I did extensive searching to see who else is using the <link> tag at the time we were talking with Google. I was hoping to find documentation somewhere that a service or application was using the tag, which would mean Googles changes were going to cause harm to those other services or applications. I couldn’t find such evidence to send back to them unfortunately. That is why I asked which browsers or search engines you saw using these tags. This is like the work of a lawyer, find evidence then present it to make a case. Most sensible developers, when presented facts, will make better decisions. Unfortunately I have yet to find such information to send to Google staff in order to persuade them to change how they handle this link situation.
Thanks,
AngeloHi Angelo
I tried a google search for one the single podcast our podcasters have made so far using “artikel 19 podcast” and it displays the “Podcasts” box with just that single podcast in it. The “podcast” search term was required though.

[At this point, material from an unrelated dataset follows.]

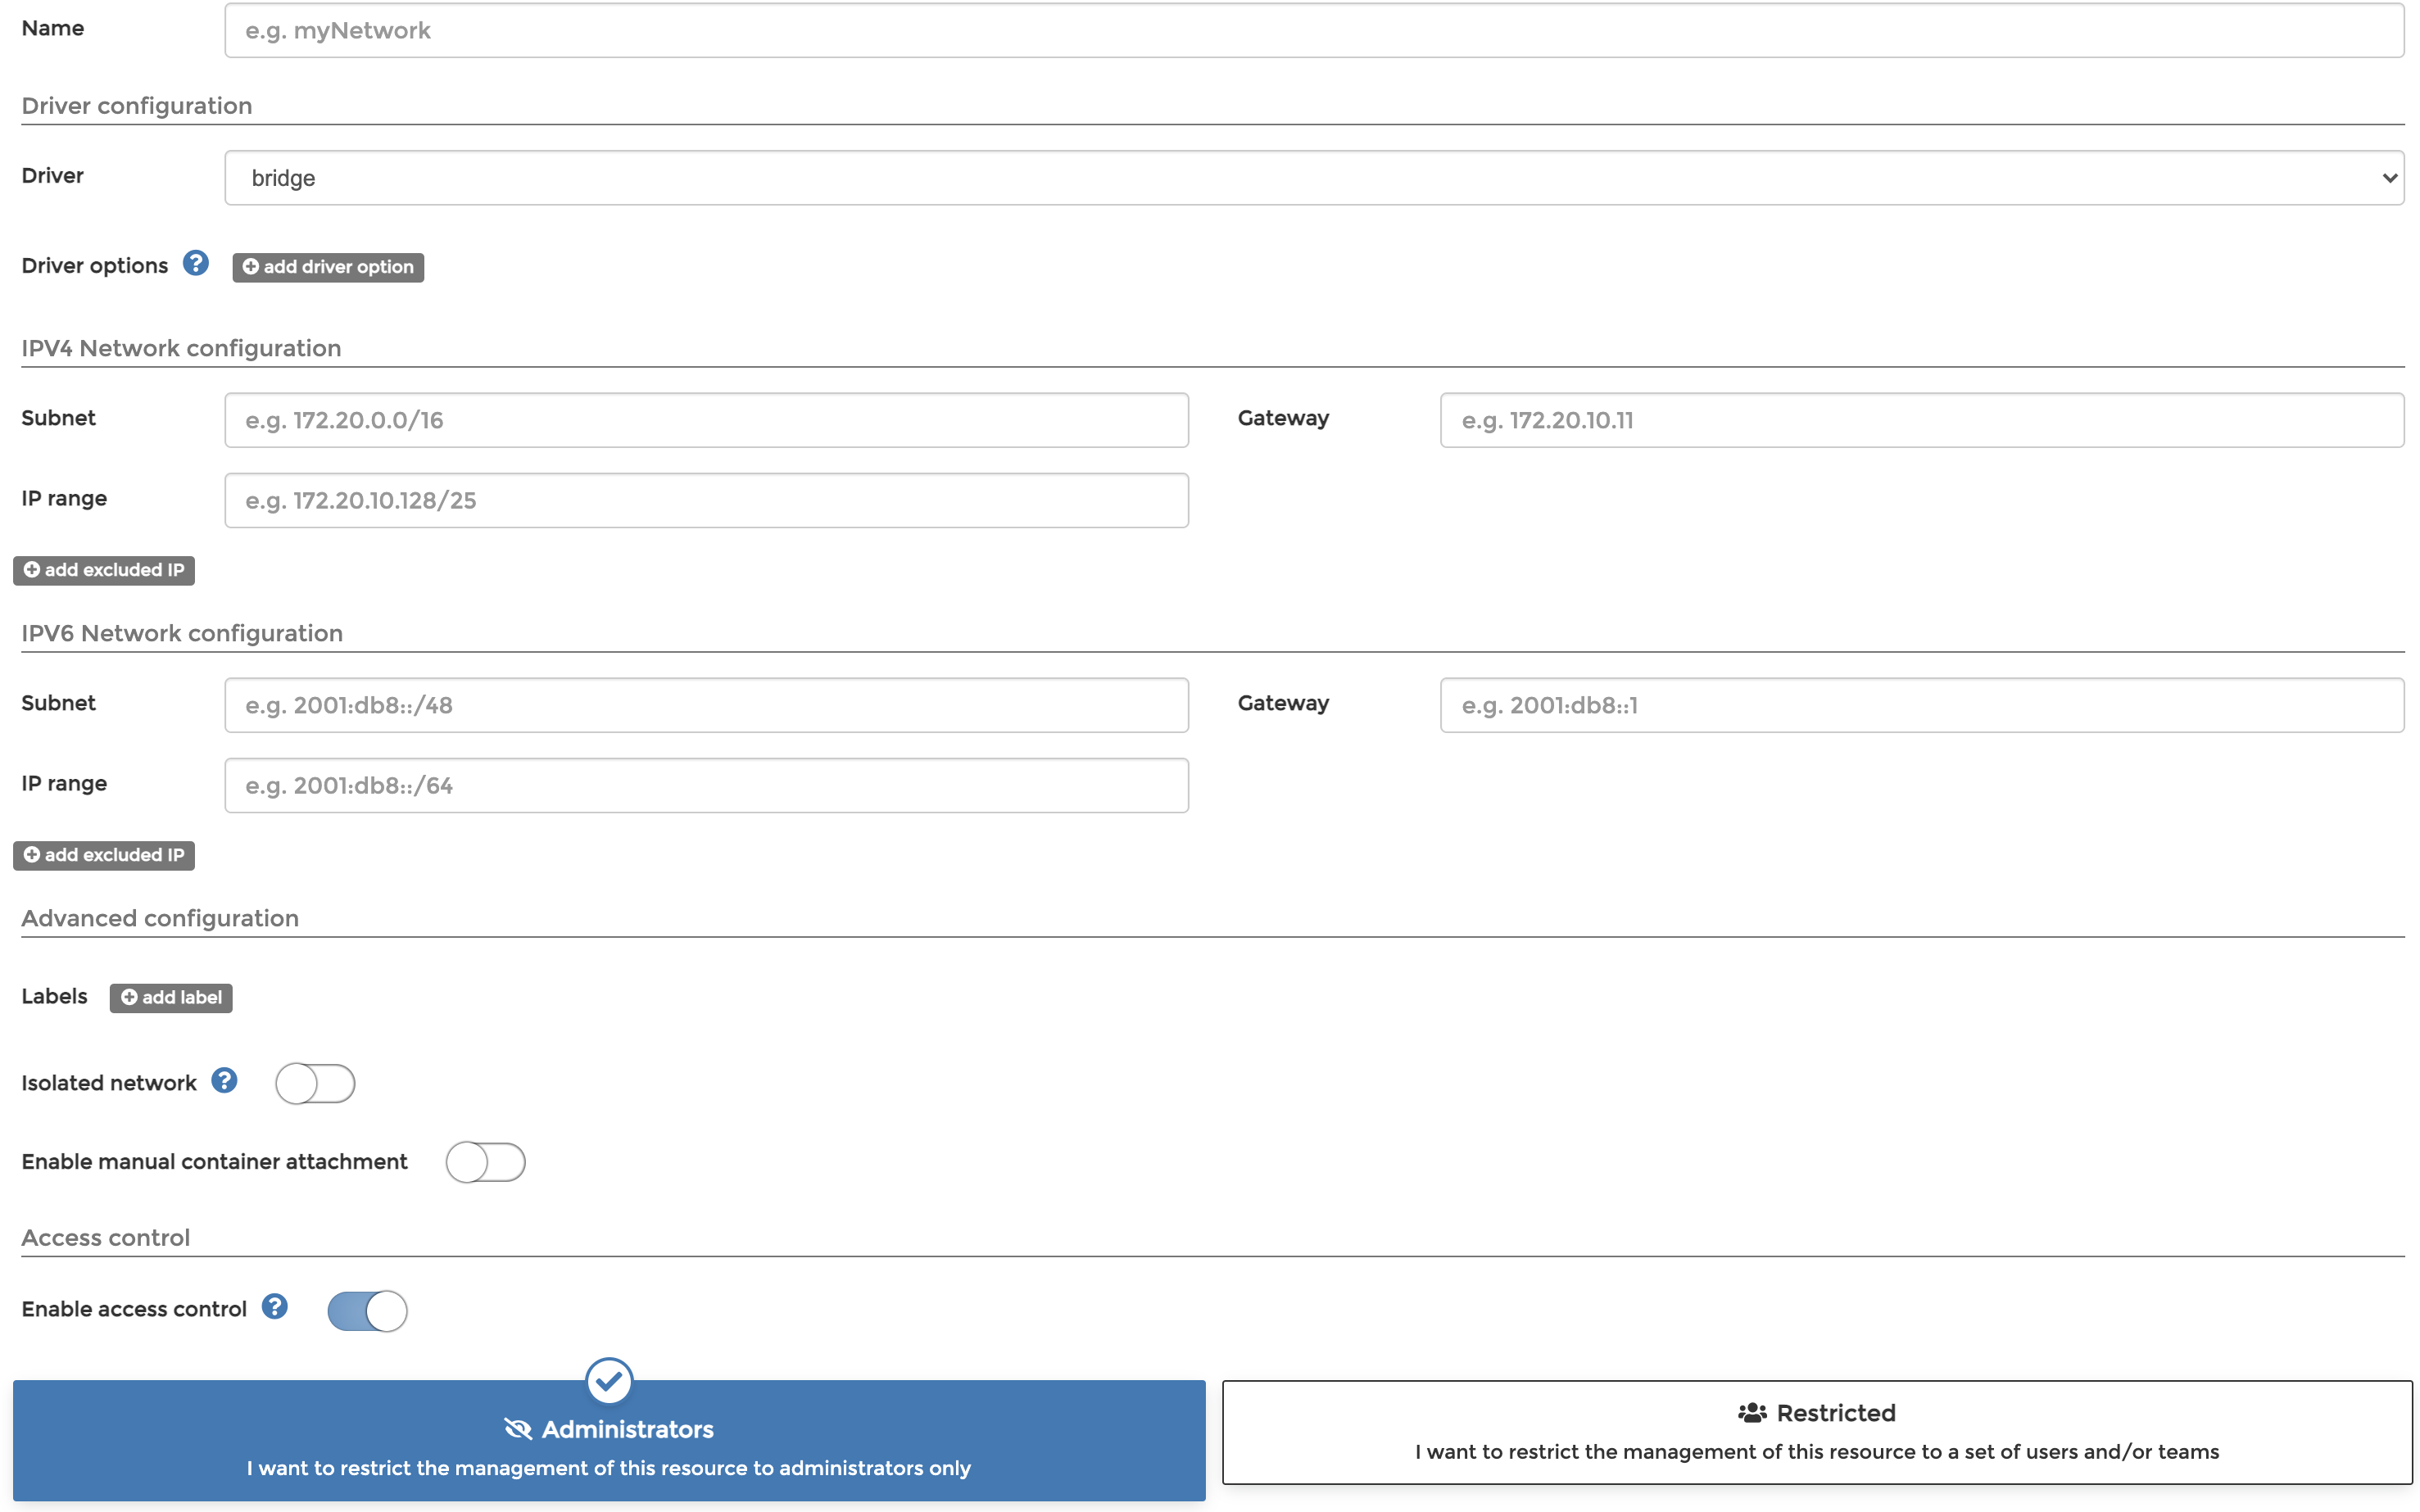Screen dimensions: 2420x1512
Task: Click help icon beside Isolated network
Action: tap(224, 1081)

It is the same result that “podcast insider” gives so I’m feeling ok about using the workaround. This is using the workaround a few replies back which restores the regular rss feeds on all the non podcast pages and your plugin improved feed on podcast pages.
I appreciate that you have looked hard at this and I agree that on a site that only does podcast posts and not text posts then blocking the normal rss link headers makes sense. I expect podcast only sites are the exception rather than the rule though.